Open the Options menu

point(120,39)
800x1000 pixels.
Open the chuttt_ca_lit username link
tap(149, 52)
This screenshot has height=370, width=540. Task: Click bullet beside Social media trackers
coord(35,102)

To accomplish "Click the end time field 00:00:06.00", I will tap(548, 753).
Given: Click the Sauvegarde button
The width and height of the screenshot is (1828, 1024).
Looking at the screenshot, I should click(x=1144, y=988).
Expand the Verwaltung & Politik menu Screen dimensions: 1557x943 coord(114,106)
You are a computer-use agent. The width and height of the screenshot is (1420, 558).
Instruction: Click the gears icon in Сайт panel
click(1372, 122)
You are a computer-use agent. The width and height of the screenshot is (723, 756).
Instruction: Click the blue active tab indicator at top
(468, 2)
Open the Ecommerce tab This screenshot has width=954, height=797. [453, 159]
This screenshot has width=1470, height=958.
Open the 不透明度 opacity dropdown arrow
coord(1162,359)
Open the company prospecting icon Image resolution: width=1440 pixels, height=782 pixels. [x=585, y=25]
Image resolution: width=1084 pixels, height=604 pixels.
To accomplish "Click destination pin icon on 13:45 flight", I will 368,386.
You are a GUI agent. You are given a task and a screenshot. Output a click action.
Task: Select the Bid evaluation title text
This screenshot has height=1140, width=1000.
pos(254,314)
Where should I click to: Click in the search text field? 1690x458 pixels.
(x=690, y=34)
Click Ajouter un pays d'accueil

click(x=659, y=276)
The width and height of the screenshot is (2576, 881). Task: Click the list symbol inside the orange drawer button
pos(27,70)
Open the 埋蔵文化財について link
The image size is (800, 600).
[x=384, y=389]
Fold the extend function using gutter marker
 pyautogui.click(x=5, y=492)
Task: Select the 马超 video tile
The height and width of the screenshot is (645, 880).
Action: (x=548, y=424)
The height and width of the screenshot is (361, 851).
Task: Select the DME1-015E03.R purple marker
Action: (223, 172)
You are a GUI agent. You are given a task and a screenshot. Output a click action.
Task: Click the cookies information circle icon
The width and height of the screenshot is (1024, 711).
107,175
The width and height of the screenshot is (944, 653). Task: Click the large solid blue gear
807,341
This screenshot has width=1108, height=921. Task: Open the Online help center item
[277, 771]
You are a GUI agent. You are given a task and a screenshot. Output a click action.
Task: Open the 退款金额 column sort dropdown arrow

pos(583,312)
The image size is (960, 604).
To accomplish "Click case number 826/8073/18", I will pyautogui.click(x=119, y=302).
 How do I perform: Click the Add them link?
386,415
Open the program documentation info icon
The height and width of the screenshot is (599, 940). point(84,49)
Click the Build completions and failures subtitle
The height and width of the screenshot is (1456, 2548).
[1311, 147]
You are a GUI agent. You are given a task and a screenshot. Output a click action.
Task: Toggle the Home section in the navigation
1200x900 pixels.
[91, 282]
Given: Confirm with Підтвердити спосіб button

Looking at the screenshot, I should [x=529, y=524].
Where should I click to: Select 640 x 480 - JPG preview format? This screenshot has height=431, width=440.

§ **PROBLEM TO WORK ON**
In this exercise, give every record above again exactly.

§ **SOLUTION BELOW**
Open the Options menu

point(120,39)
800x1000 pixels.
Open the chuttt_ca_lit username link
tap(149, 52)
This screenshot has height=370, width=540. Task: Click bullet beside Social media trackers
coord(35,102)

To accomplish "Click the end time field 00:00:06.00", I will tap(548, 753).
Given: Click the Sauvegarde button
The width and height of the screenshot is (1828, 1024).
Looking at the screenshot, I should click(x=1144, y=988).
Expand the Verwaltung & Politik menu Screen dimensions: 1557x943 coord(114,106)
You are a computer-use agent. The width and height of the screenshot is (1420, 558).
Instruction: Click the gears icon in Сайт panel
click(1372, 122)
You are a computer-use agent. The width and height of the screenshot is (723, 756).
Instruction: Click the blue active tab indicator at top
(468, 2)
Open the Ecommerce tab This screenshot has width=954, height=797. [453, 159]
This screenshot has width=1470, height=958.
Open the 不透明度 opacity dropdown arrow
coord(1162,359)
Open the company prospecting icon Image resolution: width=1440 pixels, height=782 pixels. [x=585, y=25]
Image resolution: width=1084 pixels, height=604 pixels.
To accomplish "Click destination pin icon on 13:45 flight", I will 368,386.
You are a GUI agent. You are given a task and a screenshot. Output a click action.
Task: Select the Bid evaluation title text
This screenshot has height=1140, width=1000.
pos(254,314)
Where should I click to: Click in the search text field? 1690x458 pixels.
(x=690, y=34)
Click Ajouter un pays d'accueil

click(x=659, y=276)
The width and height of the screenshot is (2576, 881). Task: Click the list symbol inside the orange drawer button
pos(27,70)
Open the 埋蔵文化財について link
The image size is (800, 600).
[x=384, y=389]
Fold the extend function using gutter marker
 pyautogui.click(x=5, y=492)
Task: Select the 马超 video tile
The height and width of the screenshot is (645, 880).
Action: (x=548, y=424)
The height and width of the screenshot is (361, 851).
Task: Select the DME1-015E03.R purple marker
Action: (223, 172)
You are a GUI agent. You are given a task and a screenshot. Output a click action.
Task: Click the cookies information circle icon
The width and height of the screenshot is (1024, 711).
107,175
The width and height of the screenshot is (944, 653). Task: Click the large solid blue gear
807,341
This screenshot has width=1108, height=921. Task: Open the Online help center item
[277, 771]
You are a GUI agent. You are given a task and a screenshot. Output a click action.
Task: Open the 退款金额 column sort dropdown arrow

pos(583,312)
The image size is (960, 604).
To accomplish "Click case number 826/8073/18", I will pyautogui.click(x=119, y=302).
 How do I perform: Click the Add them link?
386,415
Open the program documentation info icon
The height and width of the screenshot is (599, 940). point(84,49)
Click the Build completions and failures subtitle
The height and width of the screenshot is (1456, 2548).
[1311, 147]
You are a GUI agent. You are given a task and a screenshot. Output a click action.
Task: Toggle the Home section in the navigation
1200x900 pixels.
[91, 282]
Given: Confirm with Підтвердити спосіб button

Looking at the screenshot, I should [x=529, y=524].
Where should I click to: Select 640 x 480 - JPG preview format? This screenshot has height=431, width=440.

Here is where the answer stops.